One of a few historical songs on the album, the subdued folk-rock of “Alberta” tells the story of a natural disaster that occurred in a small mining town in Canada. Then the duo finally lets loose with “Olympia Inn.” Ray’s vocals have a little dirt under the fingernails, and Saliers is the Louise Post to Ray’s Nina Gordon.
With Carol Isaacs backing her up on piano, Saliers takes the lead in the withdrawn “If I Don’t Leave Here Now,” wherein she claims that she “will never get out of this place” if she doesn’t do as the song title suggests.
Ray steps up with “Spread the Pain Around,” and hearing the duo alternate taking the lead really does contrast Ray’s smoker’s lung grit with the lighter, more casual feel of Saliers’ voice.
Similar to “Southern California is Your Girlfriend,” “Learned It on Me” is heavily poppy, and if any song leans a little too far in that direction, it’s this one. Hamlin’s synth work is a little more bloopy than necessary. While she was given a lot of leeway production-wise—and while she largely proved herself to be trustworthy—she took questionable liberties with “Learned It on Me.” It’s hard to argue that she ruined the song by any means, but it sure sticks out like a yarmulke in a dive bar.
Moving back into folk-rock, Ray’s mandolin is prominent in “Rise of the Black Messiah,” which is a biting social critique—one of the Indigo Girls’ specialties. The whole band rises and surges, rocking as hard as they will on “One Lost Day,” carried by the emotional swell of the lyrics: “All of them lynchers are gonna be damned / And outta that hole walks a brand new man.” That lyric hits hard in supposedly (read: “not”) post-racial America. It particularly feels like a punch in the gut in racially-homogenized Utah, with its unabashed Anglo-Saxon centricity and notoriously slippery politics; the region has even gone so far as to ignorantly glamorize the “Dixie” in which the atrocities described in the song were committed.
“Findlay, Ohio 1968” feels a bit like Sufjan Stevens, both in its spatiotemporally specific title as well as its introductory chamber setting.
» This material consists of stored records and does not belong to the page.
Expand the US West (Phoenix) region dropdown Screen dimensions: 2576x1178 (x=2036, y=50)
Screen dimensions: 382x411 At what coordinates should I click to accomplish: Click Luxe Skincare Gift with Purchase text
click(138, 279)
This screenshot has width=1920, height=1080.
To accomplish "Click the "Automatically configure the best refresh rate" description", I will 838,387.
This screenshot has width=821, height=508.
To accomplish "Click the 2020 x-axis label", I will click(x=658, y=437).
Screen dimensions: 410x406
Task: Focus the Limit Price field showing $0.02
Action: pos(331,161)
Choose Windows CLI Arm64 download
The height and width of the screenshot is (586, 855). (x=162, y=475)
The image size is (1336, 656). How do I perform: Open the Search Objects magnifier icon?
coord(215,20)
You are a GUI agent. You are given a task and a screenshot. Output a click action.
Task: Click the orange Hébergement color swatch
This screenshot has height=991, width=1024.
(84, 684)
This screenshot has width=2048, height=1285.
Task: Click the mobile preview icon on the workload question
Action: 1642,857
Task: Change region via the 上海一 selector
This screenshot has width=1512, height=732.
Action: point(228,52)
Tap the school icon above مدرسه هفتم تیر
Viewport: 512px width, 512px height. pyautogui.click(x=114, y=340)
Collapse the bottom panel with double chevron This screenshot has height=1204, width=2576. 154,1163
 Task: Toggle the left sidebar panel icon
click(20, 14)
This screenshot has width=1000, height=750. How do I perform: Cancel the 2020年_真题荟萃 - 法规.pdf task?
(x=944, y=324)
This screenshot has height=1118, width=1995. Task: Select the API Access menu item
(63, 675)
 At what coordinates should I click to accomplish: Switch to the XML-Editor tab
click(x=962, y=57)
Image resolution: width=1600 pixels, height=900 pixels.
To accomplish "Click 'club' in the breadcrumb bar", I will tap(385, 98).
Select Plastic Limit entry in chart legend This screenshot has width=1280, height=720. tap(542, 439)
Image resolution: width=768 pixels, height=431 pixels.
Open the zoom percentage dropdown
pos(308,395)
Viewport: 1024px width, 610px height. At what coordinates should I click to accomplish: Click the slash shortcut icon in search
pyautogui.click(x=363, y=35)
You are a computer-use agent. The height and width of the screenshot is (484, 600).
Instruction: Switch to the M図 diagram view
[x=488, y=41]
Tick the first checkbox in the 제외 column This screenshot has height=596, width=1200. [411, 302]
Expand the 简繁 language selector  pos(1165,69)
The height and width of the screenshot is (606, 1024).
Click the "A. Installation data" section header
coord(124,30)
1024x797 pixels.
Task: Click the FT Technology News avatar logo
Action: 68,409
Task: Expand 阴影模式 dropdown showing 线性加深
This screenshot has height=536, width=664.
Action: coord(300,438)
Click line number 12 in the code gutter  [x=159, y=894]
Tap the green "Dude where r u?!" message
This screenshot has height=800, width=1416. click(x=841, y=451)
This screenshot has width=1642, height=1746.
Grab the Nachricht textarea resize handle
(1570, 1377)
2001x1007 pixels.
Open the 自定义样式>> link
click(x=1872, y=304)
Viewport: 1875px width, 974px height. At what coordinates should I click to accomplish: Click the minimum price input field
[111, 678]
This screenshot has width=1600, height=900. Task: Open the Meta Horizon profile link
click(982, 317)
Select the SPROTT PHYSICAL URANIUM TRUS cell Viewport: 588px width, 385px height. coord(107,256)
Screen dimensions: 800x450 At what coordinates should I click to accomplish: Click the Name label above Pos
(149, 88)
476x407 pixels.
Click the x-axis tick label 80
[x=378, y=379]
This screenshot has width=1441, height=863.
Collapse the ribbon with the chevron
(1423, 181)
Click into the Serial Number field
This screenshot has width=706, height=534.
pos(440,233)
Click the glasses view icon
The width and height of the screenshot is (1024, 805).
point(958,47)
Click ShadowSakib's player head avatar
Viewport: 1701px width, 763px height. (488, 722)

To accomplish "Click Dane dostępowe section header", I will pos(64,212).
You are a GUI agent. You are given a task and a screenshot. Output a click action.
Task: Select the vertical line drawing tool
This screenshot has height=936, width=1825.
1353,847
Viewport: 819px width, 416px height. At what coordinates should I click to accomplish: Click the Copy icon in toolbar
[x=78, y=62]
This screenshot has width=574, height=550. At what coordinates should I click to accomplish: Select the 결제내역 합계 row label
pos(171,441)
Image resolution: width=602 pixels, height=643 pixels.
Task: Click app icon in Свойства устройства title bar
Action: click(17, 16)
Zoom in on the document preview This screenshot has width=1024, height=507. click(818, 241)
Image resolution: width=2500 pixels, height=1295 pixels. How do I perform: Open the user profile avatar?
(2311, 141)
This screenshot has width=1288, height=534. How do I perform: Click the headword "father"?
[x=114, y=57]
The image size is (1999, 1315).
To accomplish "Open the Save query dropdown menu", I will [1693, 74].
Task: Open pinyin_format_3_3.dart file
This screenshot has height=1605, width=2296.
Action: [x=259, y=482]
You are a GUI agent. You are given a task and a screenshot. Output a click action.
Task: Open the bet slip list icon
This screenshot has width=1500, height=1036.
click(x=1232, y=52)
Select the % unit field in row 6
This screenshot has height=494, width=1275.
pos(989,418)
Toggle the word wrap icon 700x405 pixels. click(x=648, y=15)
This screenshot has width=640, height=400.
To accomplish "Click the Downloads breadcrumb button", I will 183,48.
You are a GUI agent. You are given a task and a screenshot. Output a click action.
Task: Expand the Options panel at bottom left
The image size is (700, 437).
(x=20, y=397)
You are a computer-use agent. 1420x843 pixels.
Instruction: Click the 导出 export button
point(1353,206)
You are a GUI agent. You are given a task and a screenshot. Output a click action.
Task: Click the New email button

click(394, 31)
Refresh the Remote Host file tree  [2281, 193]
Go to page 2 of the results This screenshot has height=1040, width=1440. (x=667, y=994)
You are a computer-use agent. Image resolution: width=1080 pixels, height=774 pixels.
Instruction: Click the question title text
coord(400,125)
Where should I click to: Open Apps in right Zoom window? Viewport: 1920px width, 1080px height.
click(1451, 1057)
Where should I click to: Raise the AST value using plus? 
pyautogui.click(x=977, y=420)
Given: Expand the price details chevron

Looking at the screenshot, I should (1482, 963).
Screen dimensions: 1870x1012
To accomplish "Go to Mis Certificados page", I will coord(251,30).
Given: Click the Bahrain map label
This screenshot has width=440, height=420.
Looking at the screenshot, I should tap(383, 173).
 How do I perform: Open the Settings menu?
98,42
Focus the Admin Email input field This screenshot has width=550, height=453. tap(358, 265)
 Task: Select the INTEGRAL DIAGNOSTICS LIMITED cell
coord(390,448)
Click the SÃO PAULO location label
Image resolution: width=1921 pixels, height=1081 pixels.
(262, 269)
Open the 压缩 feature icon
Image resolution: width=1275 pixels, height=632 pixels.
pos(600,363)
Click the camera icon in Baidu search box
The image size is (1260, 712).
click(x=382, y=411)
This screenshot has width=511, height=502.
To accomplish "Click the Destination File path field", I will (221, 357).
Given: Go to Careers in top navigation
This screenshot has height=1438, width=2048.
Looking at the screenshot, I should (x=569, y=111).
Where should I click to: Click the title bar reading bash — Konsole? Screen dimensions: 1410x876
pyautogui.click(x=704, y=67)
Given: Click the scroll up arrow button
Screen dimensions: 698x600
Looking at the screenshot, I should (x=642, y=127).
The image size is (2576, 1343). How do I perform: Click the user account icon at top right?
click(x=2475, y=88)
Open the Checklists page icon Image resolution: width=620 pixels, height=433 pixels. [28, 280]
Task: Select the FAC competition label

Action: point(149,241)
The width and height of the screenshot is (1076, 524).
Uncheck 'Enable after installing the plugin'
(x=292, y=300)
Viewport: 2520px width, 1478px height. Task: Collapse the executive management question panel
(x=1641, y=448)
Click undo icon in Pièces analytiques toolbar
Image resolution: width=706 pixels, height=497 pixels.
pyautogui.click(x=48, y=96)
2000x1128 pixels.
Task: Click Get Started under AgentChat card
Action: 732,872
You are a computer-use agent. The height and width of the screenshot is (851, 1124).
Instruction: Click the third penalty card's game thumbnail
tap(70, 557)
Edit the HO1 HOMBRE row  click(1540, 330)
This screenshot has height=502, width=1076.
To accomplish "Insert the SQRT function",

Again featuring Saliers, it looks back upon a childhood memory, this time remarking about both what could have been as well as noting the social violence that was soon to come.
In the penultimate track, Ray returns to center stage, her southern twang and husky rasp contrasting sharply against Saliers’ sweeter tone. While she also appears here on piano, trumpet, and electric guitar, it’s Hamlin’s pedal steel work that really makes “Fishtails” shine.
“Come a Long Way” ends with the same nostalgia that both begins and permeates the album, and it’s the most balanced and natural-feeling (and, therefore, effective) blend of pop and folk. Acoustic guitars still take center stage, but both orchestration and production lean tastefully toward something that Paula Cole might have done.
Some acts that have been around as long as the Indigo Girls are now trying to make a comeback, whereas this duo never quit. “One Lost Day” doesn’t break the rules or redefine a genre, but Ray and Saliers have again succeeded in staying true to themselves without stagnating, remaining stylistically grounded without dating themselves or resorting to shtick. “One Lost Day” reflects the maturity and depth of writing that the Indigo Girls have cultivated and demonstrates how easily they can still write songs with substance. They don’t rest on their laurels, nor do they resort to post-production crutches. Anyone who likes southern rock, folk, or the Indigo Girls themselves should give “One Lost Day” a listen.